Every year in Japan, people gather at a waterfront shrine to pay homage to a British botanist who has never visited the country but is credited with revitalizing its vital seaweed industry.
Every year in southern Japan, dozens of people gather at a waterfront shrine to pay homage to a British botanist who has never visited the country but is credited with revitalizing its vital seaweed industry.
Kathleen Drew Baker made pioneering discoveries about the propagation of nori seaweed — the dried, crunchy leaves that surround sushi rolls — which helped begin its cultivation on a commercial scale.
Her studies at the University of Manchester allowed Japan to increase production in the difficult period after World War II, when small farmers were having trouble meeting demand.
But she carried out her most influential work as an unpaid research fellow, after losing her post-marital academic job due to the university’s policy at the time against hiring married women.

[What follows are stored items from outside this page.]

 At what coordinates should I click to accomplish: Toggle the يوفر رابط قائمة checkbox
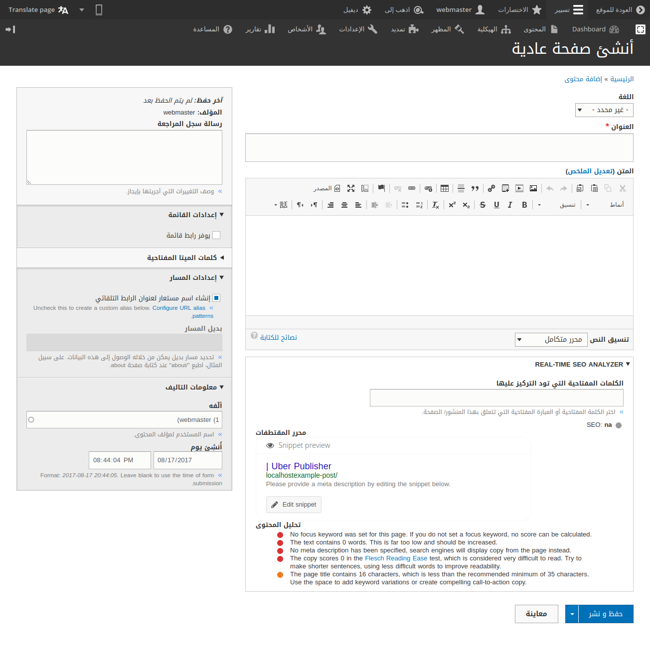pyautogui.click(x=216, y=235)
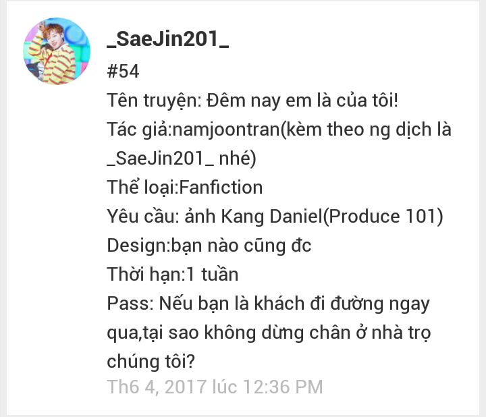Click the 'Design:bạn nào cũng đc' line

[209, 246]
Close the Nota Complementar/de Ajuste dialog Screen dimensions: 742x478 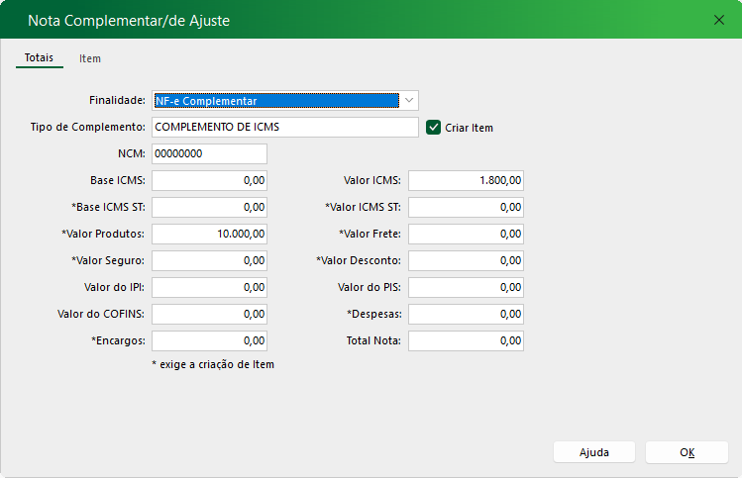pyautogui.click(x=719, y=19)
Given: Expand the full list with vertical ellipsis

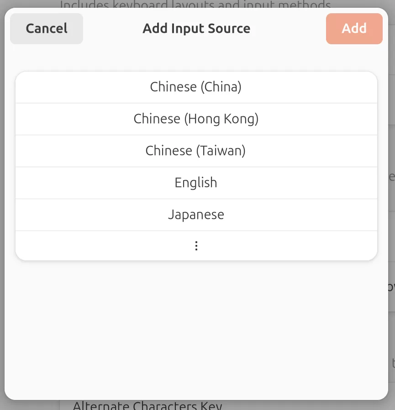Looking at the screenshot, I should (x=196, y=246).
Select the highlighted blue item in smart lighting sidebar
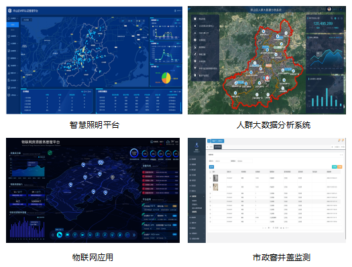352x267 pixels. pyautogui.click(x=13, y=25)
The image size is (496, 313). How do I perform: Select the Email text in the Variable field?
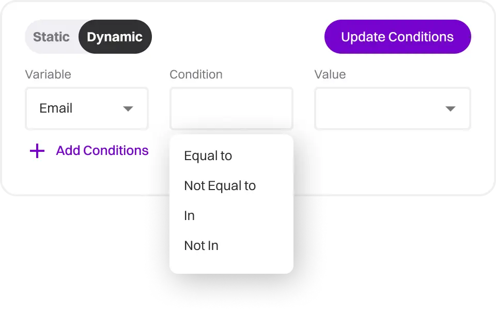pyautogui.click(x=55, y=108)
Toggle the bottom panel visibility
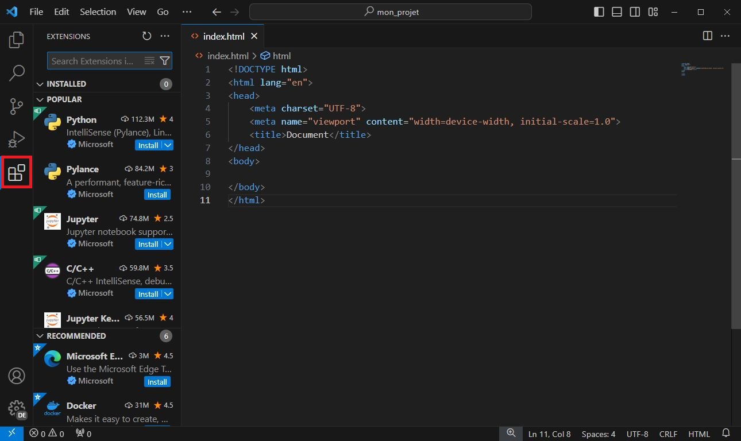 pos(617,12)
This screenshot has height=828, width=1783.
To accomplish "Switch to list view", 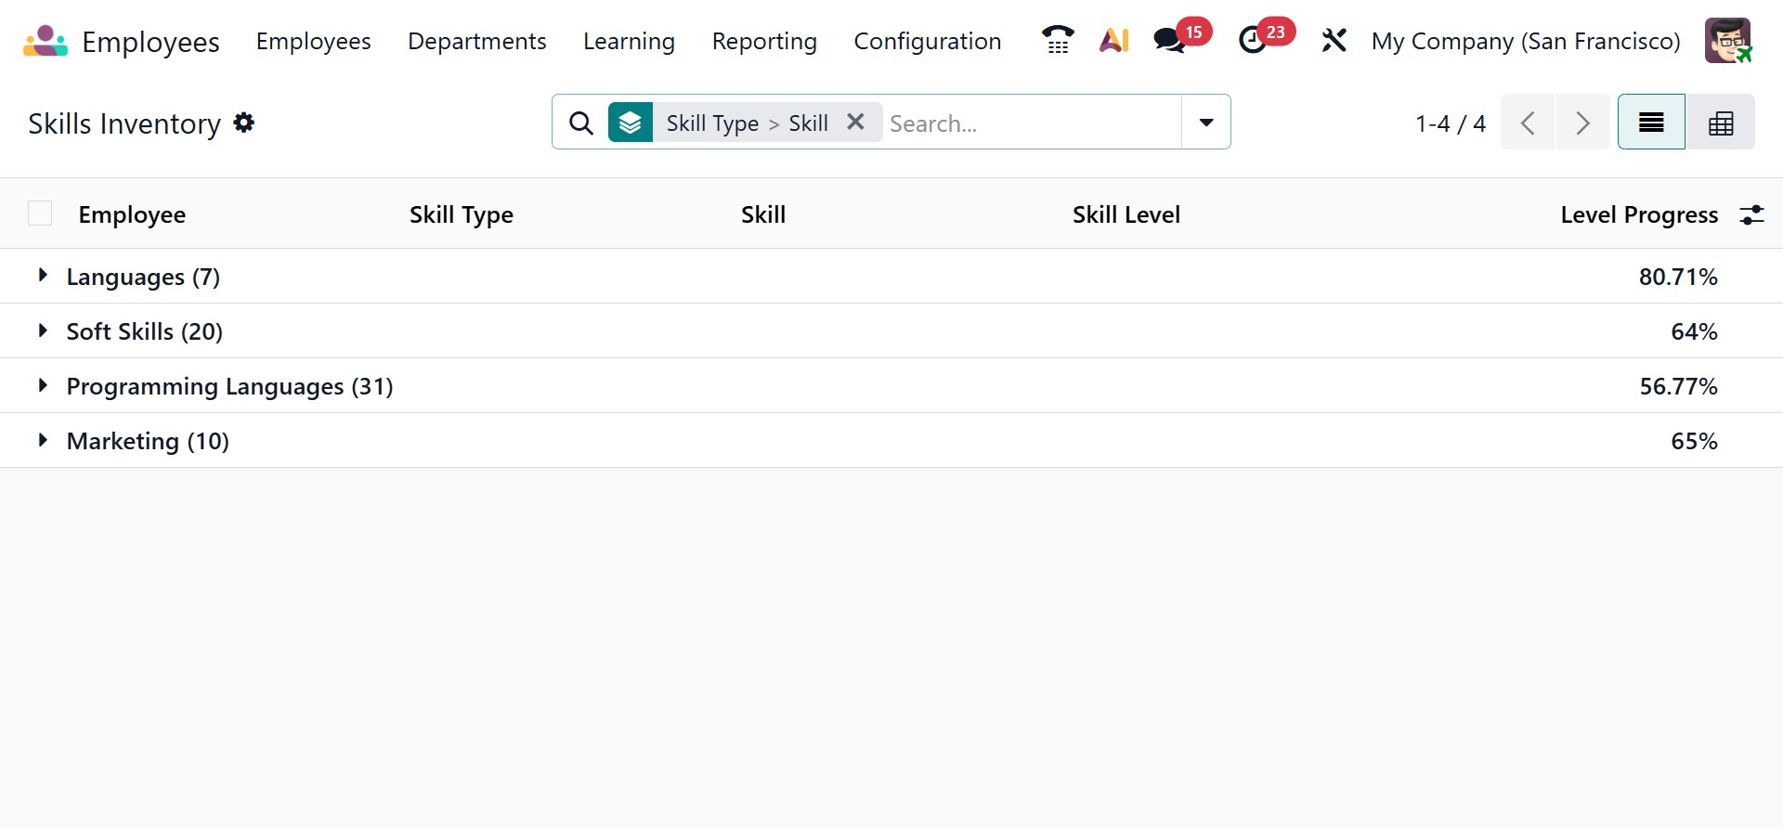I will point(1651,123).
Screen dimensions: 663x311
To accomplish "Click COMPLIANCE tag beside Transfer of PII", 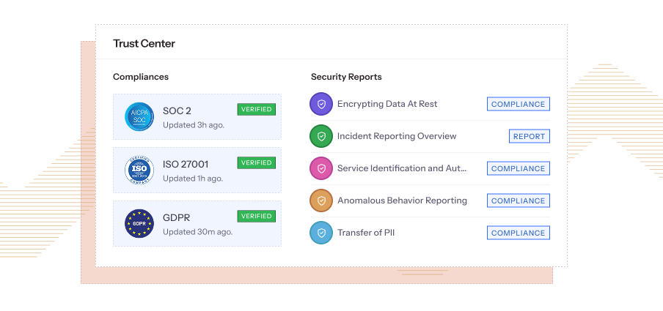I will 518,233.
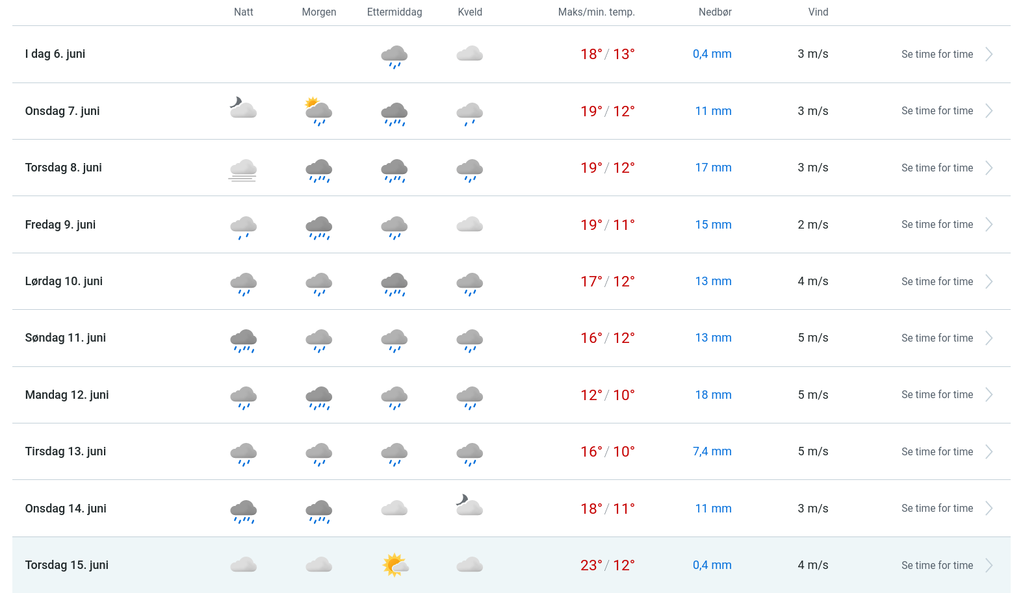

Although Drew Baker passed away in 1957, her memory lives on in Oto City in Kumamoto, one of the largest nori-growing areas in Japan.
Dozens of people from the local fishery, as well as scholars and history buffs, congregate each April in the lush grounds of an oceanside shrine, where a stone plinth displays a metal plate inscribed on its face.
Flags were raised in honor of the botanist
The organizer, Fumichi Yamamoto, 86, told AFP that the great Japanese and British flags were raised at the event as a Shinto priest “thanks” Drew Baker.
“The seaweed producers were happy and grateful” to be able to grow more nori seaweed in the aftermath of the war, “when people were suffering from food shortages,” he said.
The crop has been harvested from the Japanese coast for centuries, and has been cultivated for 500 years.
Apart from its use in sushi, it is also a main ingredient in “onigiri” rice balls, a staple snack food in Japan, and is used to garnish ramen and other classic dishes.
But seaweed is known to be fragile and easily wiped out by hurricanes and pollution.
In 1949, Drew Baker published a landmark study in the scientific journal Nature about laver, another name for nori. The crop grows off the coast of Wales, and is used to produce a traditional dish called laverbread.
“Up until that point, the life cycle of nori was not well known,” said Yamamoto.
The research has given new insights into how the plant punctures seashells where it produces new spores.
Drew Baker contacted a professor at Kyushu University, and “sent him an academic paper with the question: Isn’t Japanese seaweed like that, too?” He said.
Then Japanese scientists and nori farmers began experimenting with using oyster shells to help marine plants thrive.
“It was a success,” said Yamamoto, the son of an herbal wholesaler who has run the memorial ceremony for 50 years.
Now, “Nori is one of the staple foods in Japan.”